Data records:
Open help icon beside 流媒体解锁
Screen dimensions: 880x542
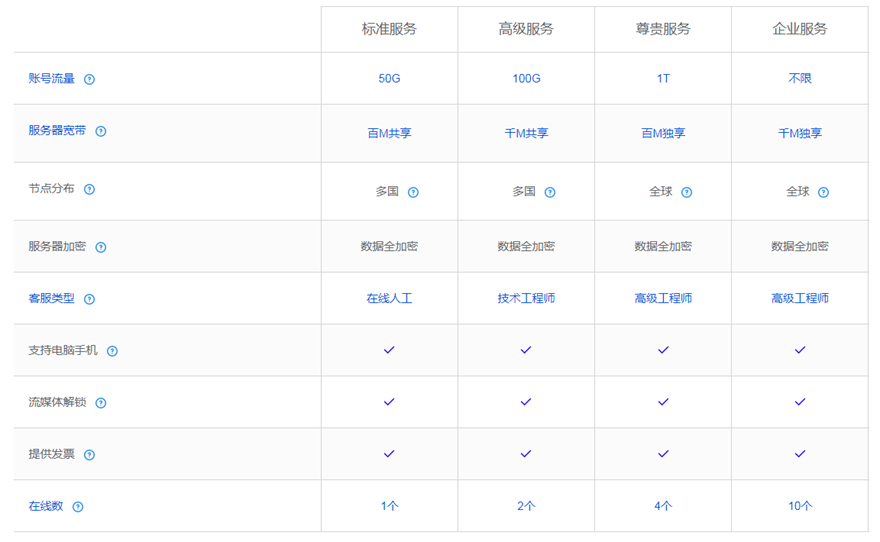(100, 403)
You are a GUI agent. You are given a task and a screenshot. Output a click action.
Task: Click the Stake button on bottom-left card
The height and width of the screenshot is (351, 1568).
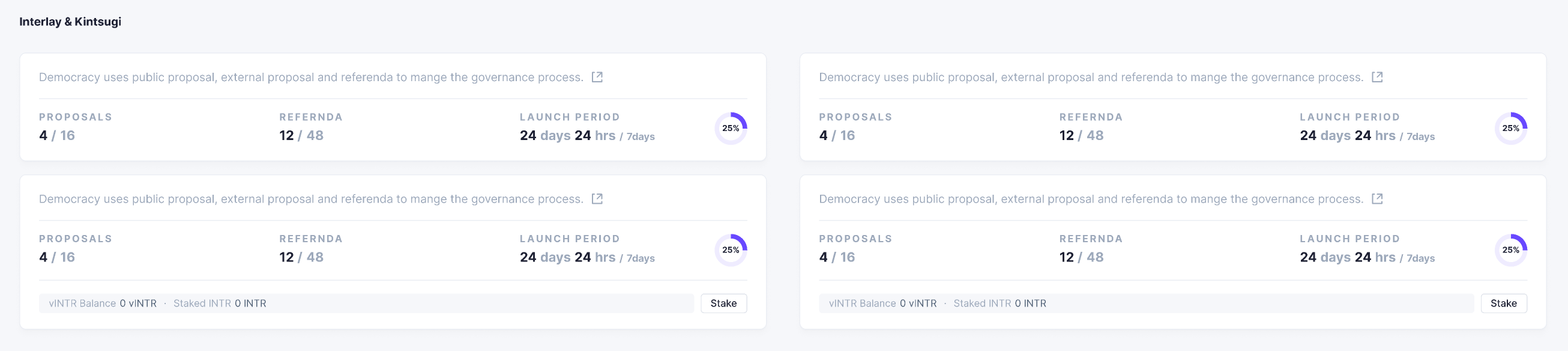(724, 303)
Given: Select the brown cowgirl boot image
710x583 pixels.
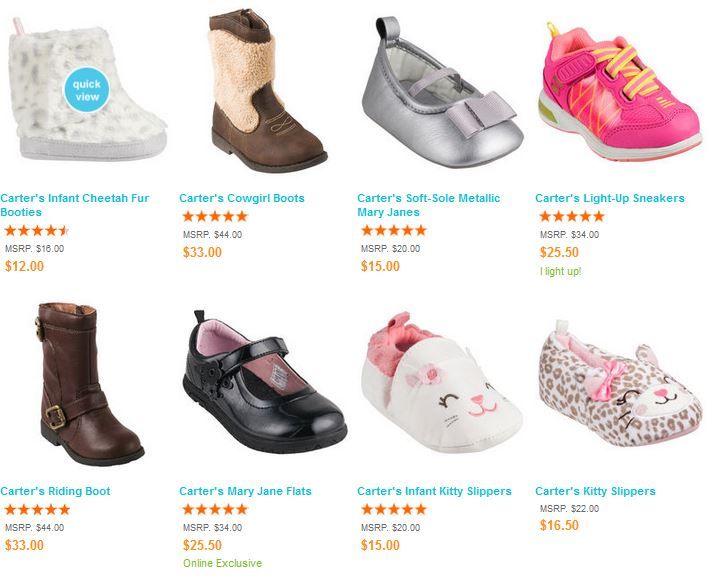Looking at the screenshot, I should click(267, 91).
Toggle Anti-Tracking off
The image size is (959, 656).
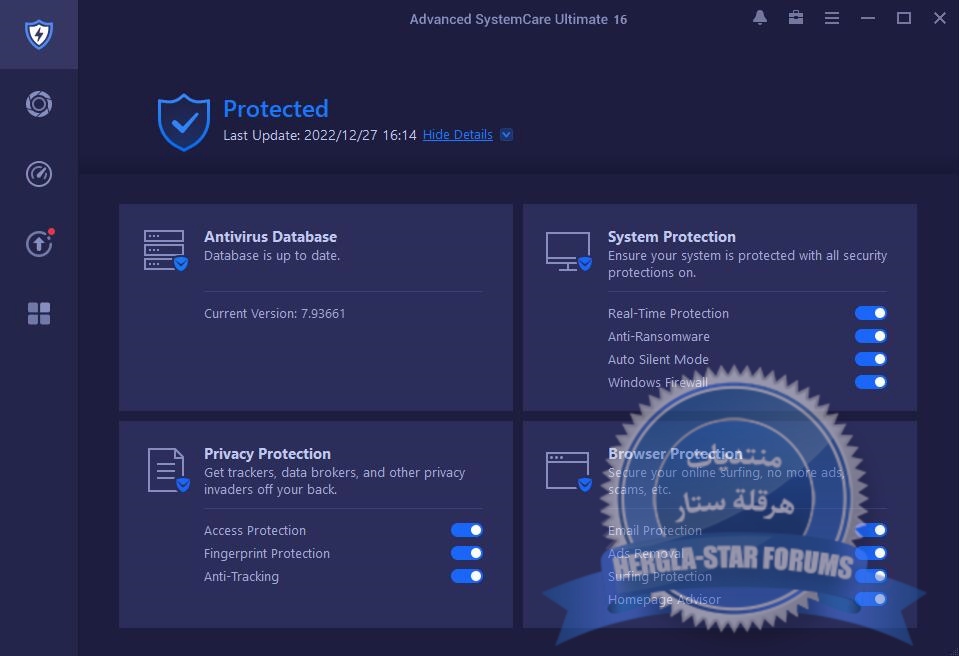click(467, 576)
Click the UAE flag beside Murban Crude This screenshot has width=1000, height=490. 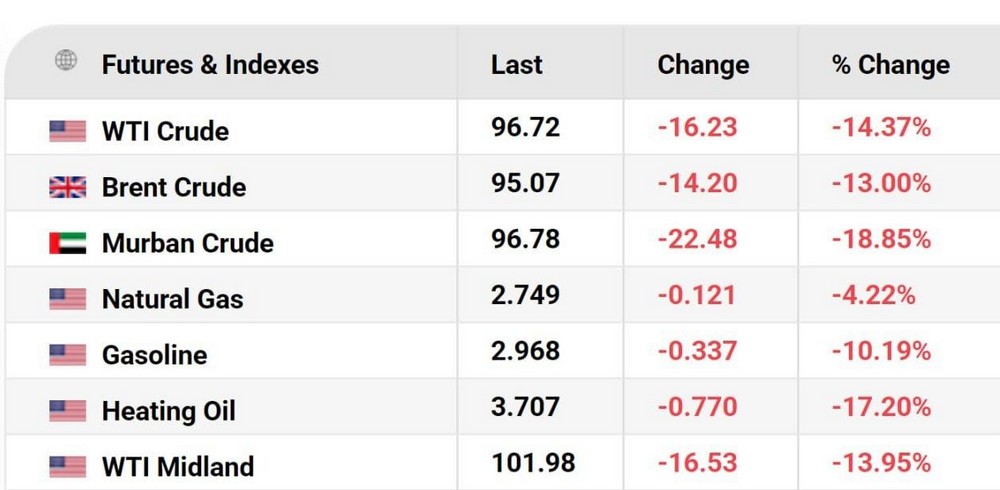pyautogui.click(x=67, y=243)

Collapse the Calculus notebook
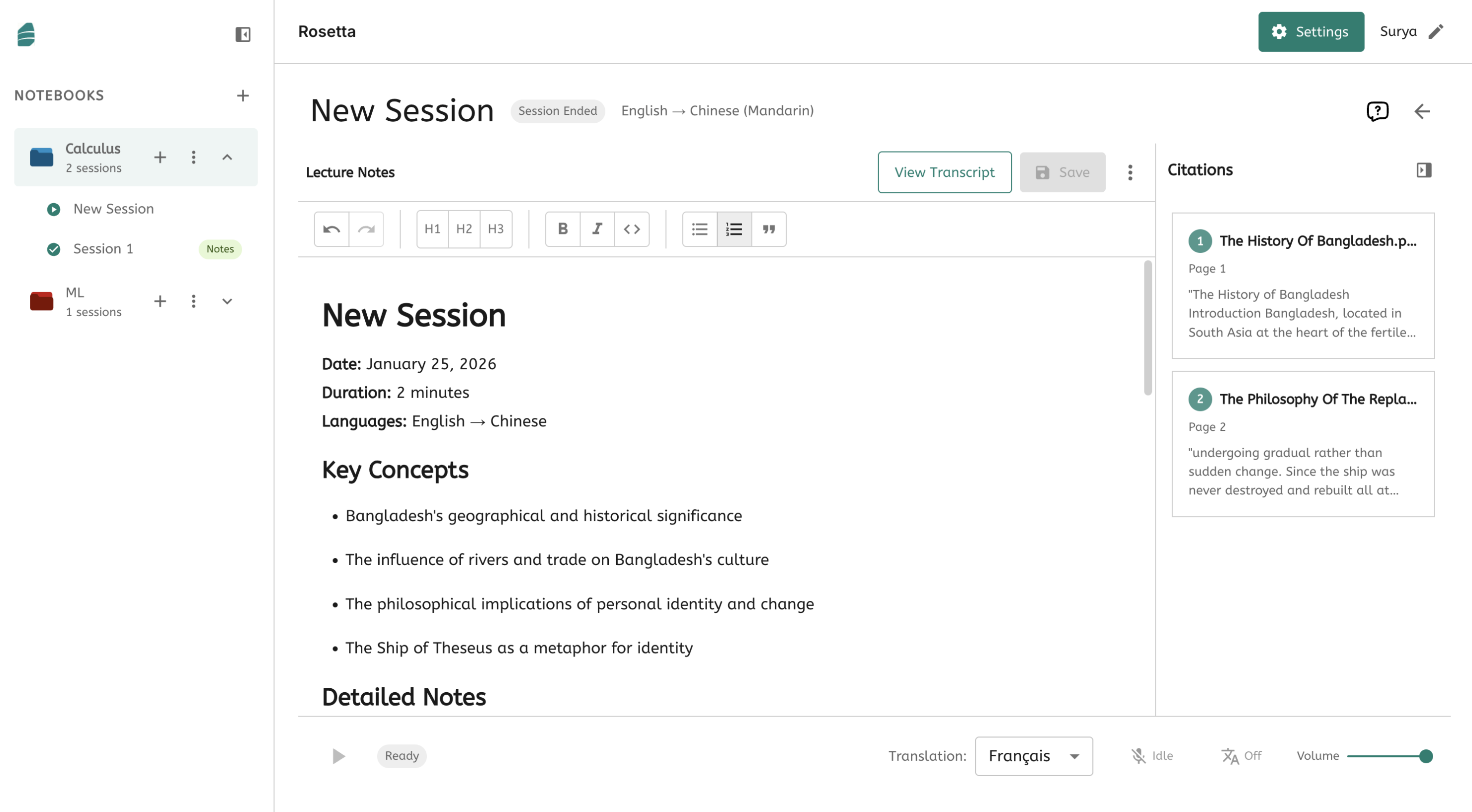pyautogui.click(x=227, y=157)
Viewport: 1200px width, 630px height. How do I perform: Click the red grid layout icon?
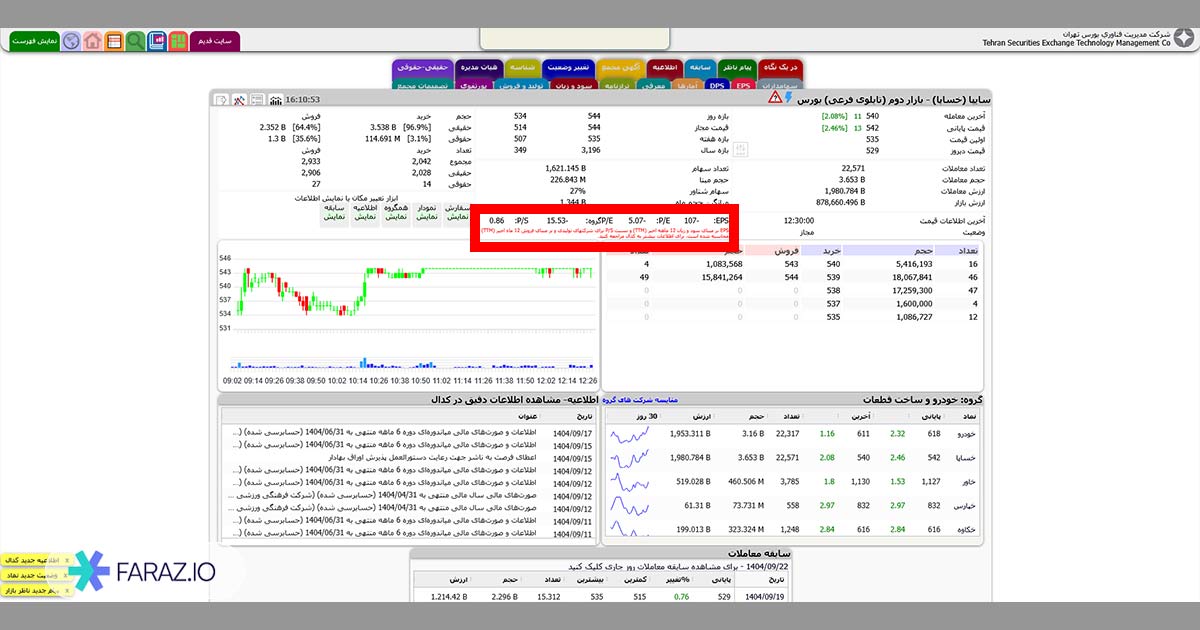click(x=178, y=41)
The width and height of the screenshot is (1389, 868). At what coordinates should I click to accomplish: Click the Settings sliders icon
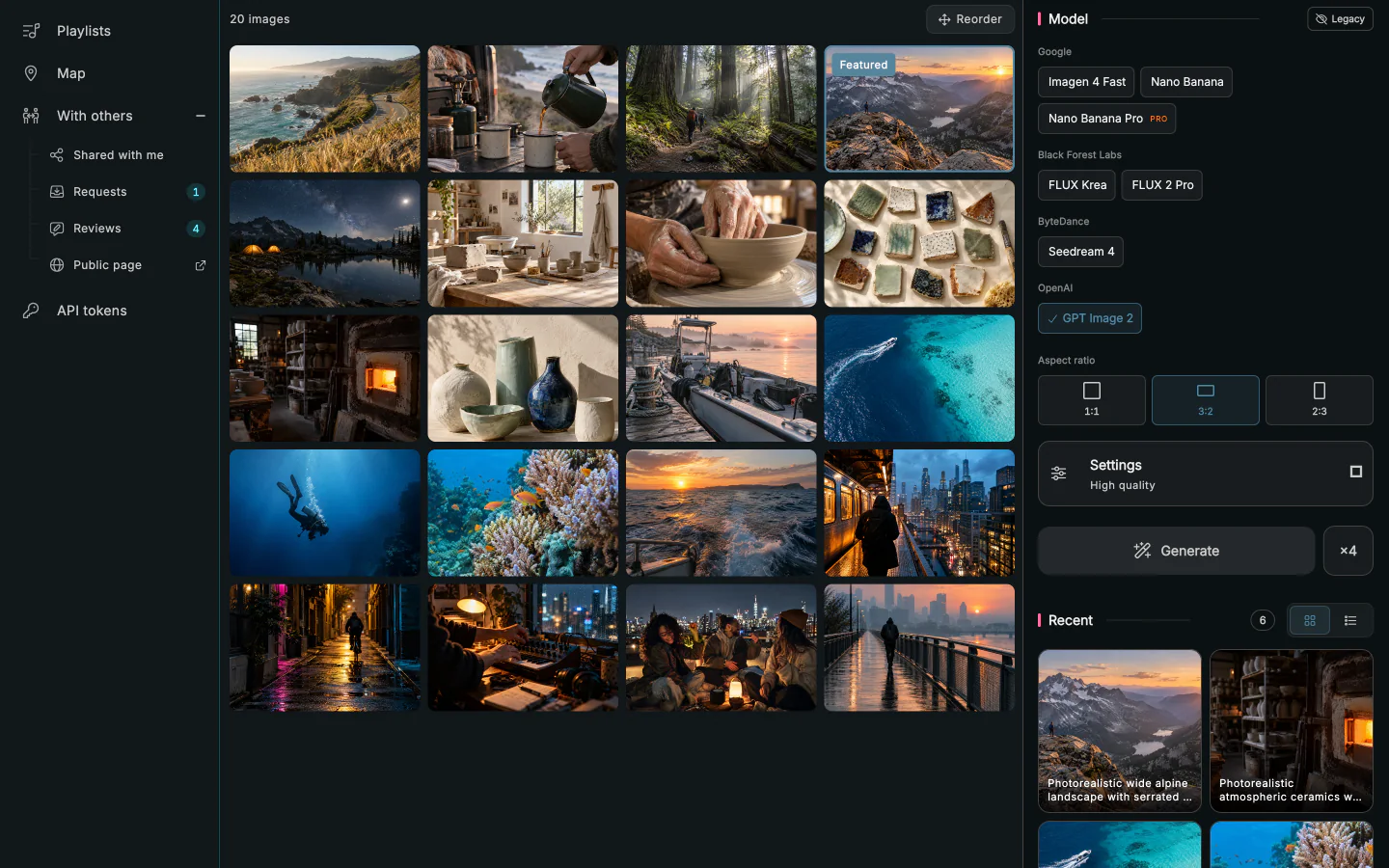pyautogui.click(x=1059, y=474)
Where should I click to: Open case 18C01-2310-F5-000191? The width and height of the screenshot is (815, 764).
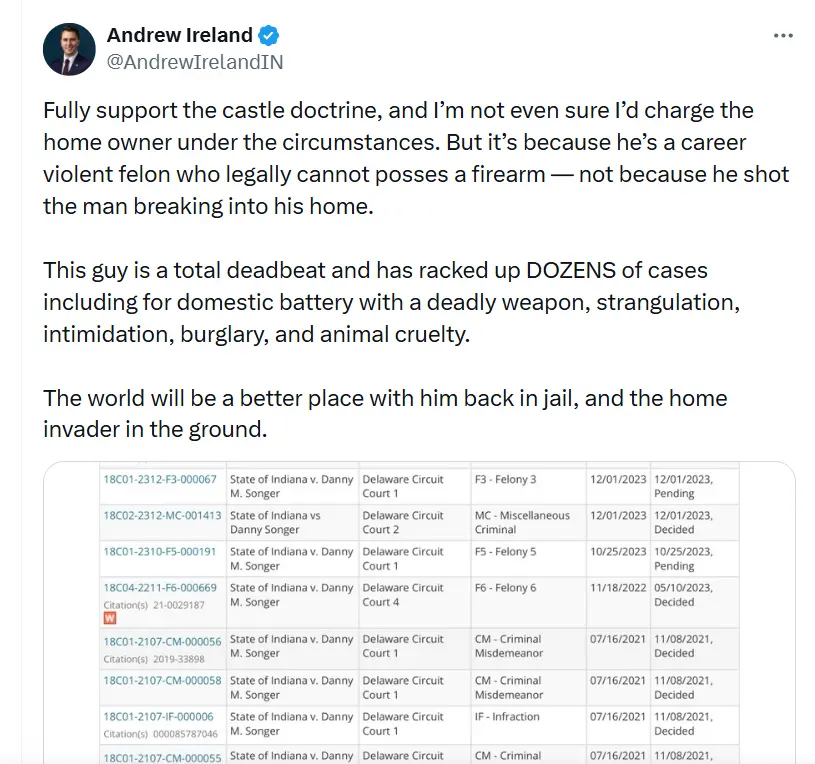(160, 552)
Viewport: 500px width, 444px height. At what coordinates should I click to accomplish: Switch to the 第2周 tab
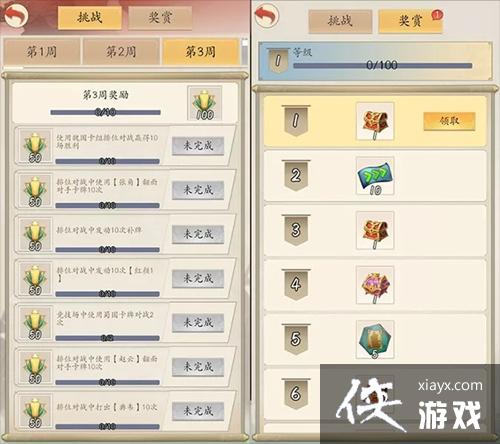121,52
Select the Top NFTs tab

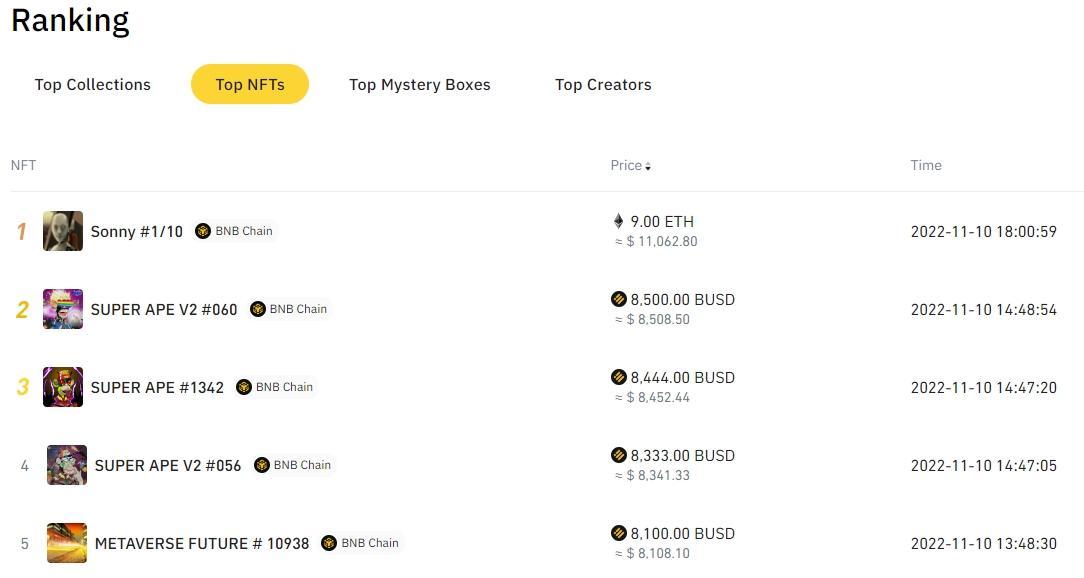(250, 85)
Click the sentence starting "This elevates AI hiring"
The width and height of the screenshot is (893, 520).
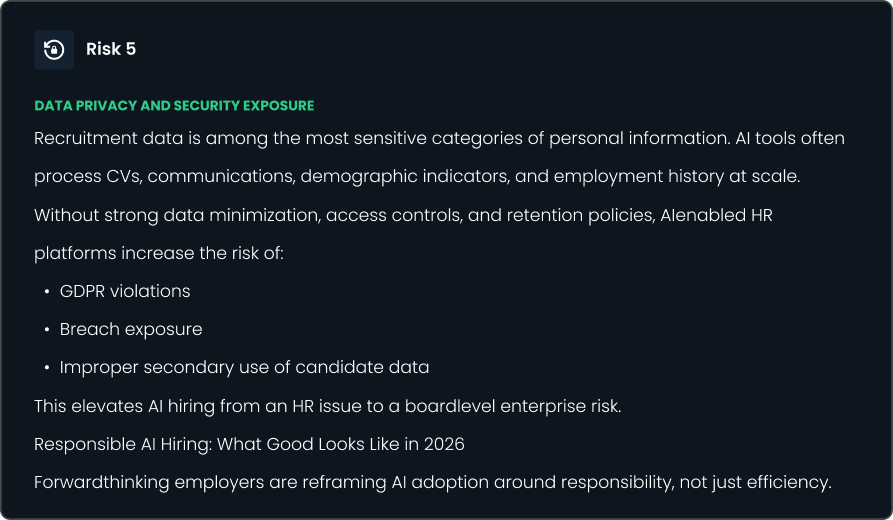click(327, 406)
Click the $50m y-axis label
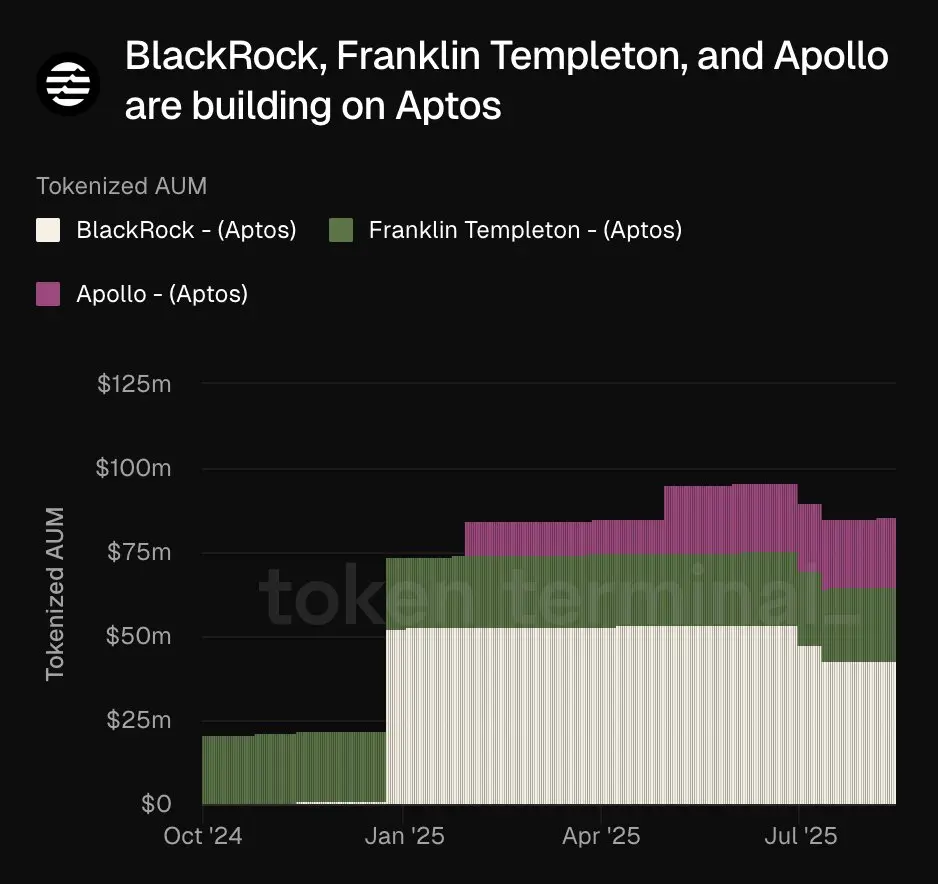Screen dimensions: 938x884 click(x=139, y=636)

Challenge:
Reproduce word for word the part of the material that opens with the line containing "Select the Top NFTs tab" and continues through the end of the material. Leave the pictures out of your copy.

Task result:
Select the Top NFTs tab

(250, 85)
Click the sentence starting "This elevates AI hiring"
The width and height of the screenshot is (893, 520).
click(327, 406)
Click the $50m y-axis label
Screen dimensions: 938x884 click(x=139, y=636)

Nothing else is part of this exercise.